Text section:

----

This is the second article of two part article series on handling date and time data in R. You can read the first article here.
When date and time data are imported into R they will often default to a character string. This requires us to convert strings to dates. We may also have multiple strings that we want to merge to create a date variable. The time series data comes in various formats, so we need to first get it transformed into a unified structure to carry out further analysis.
In this article we will focus on various different ways by which you can manipulate the time series data. We will learn:
- Converting strings to date using various formatting options
- Extracting date and time component from the date-time object
- Performing arithmetic operations on date-time objects
Let’s get started!
Convert strings to date
If the string is already in ISO 8601 format, we can convert it into date object using as.Date
function.
date1 <- c("2015-07-01", "2015-08-01", "2015-09-01")
date2 <- as.Date(date1)
date2
[1] "2015-07-01" "2015-08-01" "2015-09-01"
class(date2)
[1] "Date"
Note that the default date format is YYYY-MM-DD
; therefore, if your string is of different format you must incorporate the format
argument. In real world, date/time data may come in all types of weird formats. Below is a sample.
- December 12, 2023
- 12th Dec, 2023
- Dec 12th, 23
- 12-Dec-2023
- 2023 December
- 12.12.23
There are multiple formats that dates can be in; for a complete list of formatting code options in R type ?strftime
in your console
When the data is not in the default ISO 8601 format, we need to explicitly specify the format in R. We do this using conversion specifications. A conversion specification is introduced by %, usually followed by a single letter.
Lets’ work through few examples.
Let us say you are dealing with dates in the format 23/12/12. In this format, the year comes first followed by month and the date; each separated by a slash (/). The year consists of only 2 digits i.e. it does not include the century. Let us now map each component of the date to the conversion specification table shown at the beginning.

----

Extracted entries:
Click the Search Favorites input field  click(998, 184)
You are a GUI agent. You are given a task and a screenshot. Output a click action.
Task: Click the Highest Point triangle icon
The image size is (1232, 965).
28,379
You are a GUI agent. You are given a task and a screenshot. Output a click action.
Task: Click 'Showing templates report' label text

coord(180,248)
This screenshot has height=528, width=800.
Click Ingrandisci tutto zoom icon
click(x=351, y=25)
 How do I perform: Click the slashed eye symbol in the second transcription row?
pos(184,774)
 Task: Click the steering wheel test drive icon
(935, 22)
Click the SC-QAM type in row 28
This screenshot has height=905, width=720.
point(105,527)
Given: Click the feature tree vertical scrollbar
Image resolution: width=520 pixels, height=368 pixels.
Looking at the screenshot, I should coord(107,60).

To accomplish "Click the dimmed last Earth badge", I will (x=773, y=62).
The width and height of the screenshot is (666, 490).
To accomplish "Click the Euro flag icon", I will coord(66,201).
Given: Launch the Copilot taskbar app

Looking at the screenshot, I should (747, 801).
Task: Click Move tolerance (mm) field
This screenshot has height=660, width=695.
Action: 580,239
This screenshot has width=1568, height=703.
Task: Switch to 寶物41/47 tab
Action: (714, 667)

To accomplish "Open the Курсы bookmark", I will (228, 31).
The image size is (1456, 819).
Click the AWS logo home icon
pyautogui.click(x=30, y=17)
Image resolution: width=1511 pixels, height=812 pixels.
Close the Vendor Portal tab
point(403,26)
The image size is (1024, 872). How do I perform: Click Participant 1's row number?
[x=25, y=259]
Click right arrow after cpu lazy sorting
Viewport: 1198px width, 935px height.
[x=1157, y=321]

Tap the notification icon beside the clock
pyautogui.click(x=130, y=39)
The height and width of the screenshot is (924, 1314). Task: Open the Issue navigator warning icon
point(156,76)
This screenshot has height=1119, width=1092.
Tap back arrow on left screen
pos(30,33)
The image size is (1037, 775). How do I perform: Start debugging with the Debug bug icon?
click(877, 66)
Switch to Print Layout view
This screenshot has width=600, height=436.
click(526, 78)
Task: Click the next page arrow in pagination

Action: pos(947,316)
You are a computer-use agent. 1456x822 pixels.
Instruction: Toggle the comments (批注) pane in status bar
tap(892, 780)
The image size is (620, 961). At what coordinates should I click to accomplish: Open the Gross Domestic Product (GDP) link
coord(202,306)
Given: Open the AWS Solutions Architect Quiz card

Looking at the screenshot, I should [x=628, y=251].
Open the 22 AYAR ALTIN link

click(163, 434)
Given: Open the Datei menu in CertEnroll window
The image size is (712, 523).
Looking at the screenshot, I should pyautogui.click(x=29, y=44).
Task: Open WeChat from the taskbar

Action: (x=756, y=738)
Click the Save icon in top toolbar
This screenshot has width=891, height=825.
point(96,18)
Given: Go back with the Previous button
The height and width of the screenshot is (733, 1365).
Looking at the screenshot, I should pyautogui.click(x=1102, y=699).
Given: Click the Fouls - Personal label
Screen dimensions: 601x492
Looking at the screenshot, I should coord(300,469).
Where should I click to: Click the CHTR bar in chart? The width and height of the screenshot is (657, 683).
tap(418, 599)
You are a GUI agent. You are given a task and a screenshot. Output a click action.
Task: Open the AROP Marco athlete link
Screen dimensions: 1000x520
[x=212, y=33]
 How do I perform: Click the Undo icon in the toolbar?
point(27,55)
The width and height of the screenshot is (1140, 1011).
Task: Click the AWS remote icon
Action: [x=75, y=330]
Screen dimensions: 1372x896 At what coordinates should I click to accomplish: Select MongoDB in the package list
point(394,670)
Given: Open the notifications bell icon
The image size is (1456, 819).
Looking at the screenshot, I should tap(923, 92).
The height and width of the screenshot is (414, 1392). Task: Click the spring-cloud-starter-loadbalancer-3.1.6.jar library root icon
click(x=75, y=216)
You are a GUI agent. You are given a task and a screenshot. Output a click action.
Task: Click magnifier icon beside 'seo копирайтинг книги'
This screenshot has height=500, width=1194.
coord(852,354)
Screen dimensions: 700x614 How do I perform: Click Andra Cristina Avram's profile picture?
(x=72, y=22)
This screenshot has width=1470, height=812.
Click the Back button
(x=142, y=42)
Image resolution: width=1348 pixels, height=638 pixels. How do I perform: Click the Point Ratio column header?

----

What this exercise asks:
1) Retype the passage of the R date article above, starting with "When date and" and going on through "date2 <- as.Date(date1)".
2) In the R date article, which character introduces a conversion specification?

In response:
1)
When date and time data are imported into R they will often default to a character string. This requires us to convert strings to dates. We may also have multiple strings that we want to merge to create a date variable. The time series data comes in various formats, so we need to first get it transformed into a unified structure to carry out further analysis.
In this article we will focus on various different ways by which you can manipulate the time series data. We will learn:
- Converting strings to date using various formatting options
- Extracting date and time component from the date-time object
- Performing arithmetic operations on date-time objects
Let’s get started!
Convert strings to date
If the string is already in ISO 8601 format, we can convert it into date object using as.Date
function.
date1 <- c("2015-07-01", "2015-08-01", "2015-09-01")
date2 <- as.Date(date1)

2) The percent sign (%).